Which way to run? A horse and cart blocked one route, the Hitler Youth another and then, of course, there was the river. She’d no wish to escape by jumping into that water. She took the only option available to her. She ran down the quayside towards the Tyne Bridge.
4
‘I give cook ten out of ten for the salmon and minted new potatoes,’ Sir Charles told his wife at the end of lunch. ‘Phyllis may be a dragon … you know how she cooks, Harry? She breathes fire … never uses the gas. Only one complaint, my dear, on a day like today we should have eaten outside on the terrace.’
‘Charles, Northumberland is not the south of France.’
‘It is today.’
‘There’s always a breeze. You know the flies bother me. Why they attack me and leave you alone I will never understand.’
‘India, my dear, turned my skin to leather. At least let’s have coffee on the terrace. What do you say, Harry? Or tea, I always have tea.’
‘Sounds spot on to me.’
‘In that case I’ll leave you gentlemen to talk. I know you have much to discuss. I’ve no doubt you’ll want to smoke. In the house, Harry, I sometimes think your uncle’s pipe should have its own chimney … a dirty masculine habit.’
In the garden Sir Charles sniffed a rose. ‘It’s all this talk about war, you know,’ he explained to his nephew, ‘it’s making your aunt, well, tetchy. She worries about what I’m getting up to.’
‘How much does she know?’
‘She is my confidante, but I don’t tell her everything. No point in worrying the dear thing unnecessarily.’
‘Does she know my visit here is more than social?’
‘Yes and I suspect that is another reason why she was complaining about my pipe. Your presence here has reminded her of the nasty things happening in Europe. If Elizabeth had her way she’d build the highest of high walls round the estate. She likes to think she can shut out Hitler with a few bricks. Of course she knows she can’t but, on a day like today, I do sympathise with her point of view.’
‘What do you make of Hitler, Uncle Charles? My view is that the man’s a thug … look what he did to Rohm and his followers.’
‘The Night of the Long Knives?’
‘Cold blooded murder. You can’t talk to a man like that. If he does that to his fellow Germans, what might he do to us?’
‘Make us wear lederhosen.’
‘It’s not funny, Uncle Charles. The situation is grave. How can you joke about it?’
‘In the Great War I used to say my tin hat protected my head, but my sense of humour kept me sane … take the advice of an old man.’
‘You’re not that old.’
‘As far as soldiering goes I am. If the worst happens and, God forbid, we are again at war with Germany, His Majesty’s Government will not be asking me to bear arms.’
‘You are still active in the TA.’
‘The Territorial Army is full of old officers like me. If war is declared we will have to be got rid of … at the very least put behind desks.

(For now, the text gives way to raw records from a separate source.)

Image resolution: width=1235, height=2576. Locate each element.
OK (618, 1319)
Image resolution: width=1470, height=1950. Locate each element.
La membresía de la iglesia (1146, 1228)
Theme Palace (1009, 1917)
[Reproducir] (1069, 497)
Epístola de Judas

Oh, yes, we mean well, our hearts are made of oak and all that silly nonsense, but we are weekend soldiers. We are amateurs. The German army is a professional army. The amateur is no match for the professional. Take my watercolours … they please me but they can never be hung on the same wall as Turner’s.’
‘They say Hitler paints?’
‘When I was in Berlin I saw some of his work … very mediocre.’
‘Are yours better?’
‘Much …not like me to blow my own trumpet so you can guess how bad I thought them.’
‘Have you met Hitler?’
‘Twice, first time was at an embassy party … didn’t take to him at all … sort of chap who uses his knife to shovel peas into his mouth. Second time was at a Reichstag party to celebrate his forty-sixth birthday. The champagne was excellent. He gave Anthony and Sir John a public lecture … more of a screaming rant, actually … on why the Versailles Treaty had humiliated Germany.’
‘Will it come to war?’
‘Yes.’
‘That’s an unambiguous answer for a diplomat.’
‘My answer is unambiguous because I have seen at first hand the spell he has cast over the German people. They see him as a kind of Messiah.’
‘He’s certainly not the Jews’ messiah.’
‘His treatment of the Jews is appalling. Yet the German people treat him in ways one can imagine the Jews treating their messiah should he ever materialise. The fervour and passion he arouses is difficult for an Englishman to grasp. Of course, not every German is a fan. Those who are open in their criticism are sent to concentration camps or taken away in the middle of the night and shot. I’ve heard terrible stories. Tea? It’s Darjeeling … the prince of teas, don’t you know.’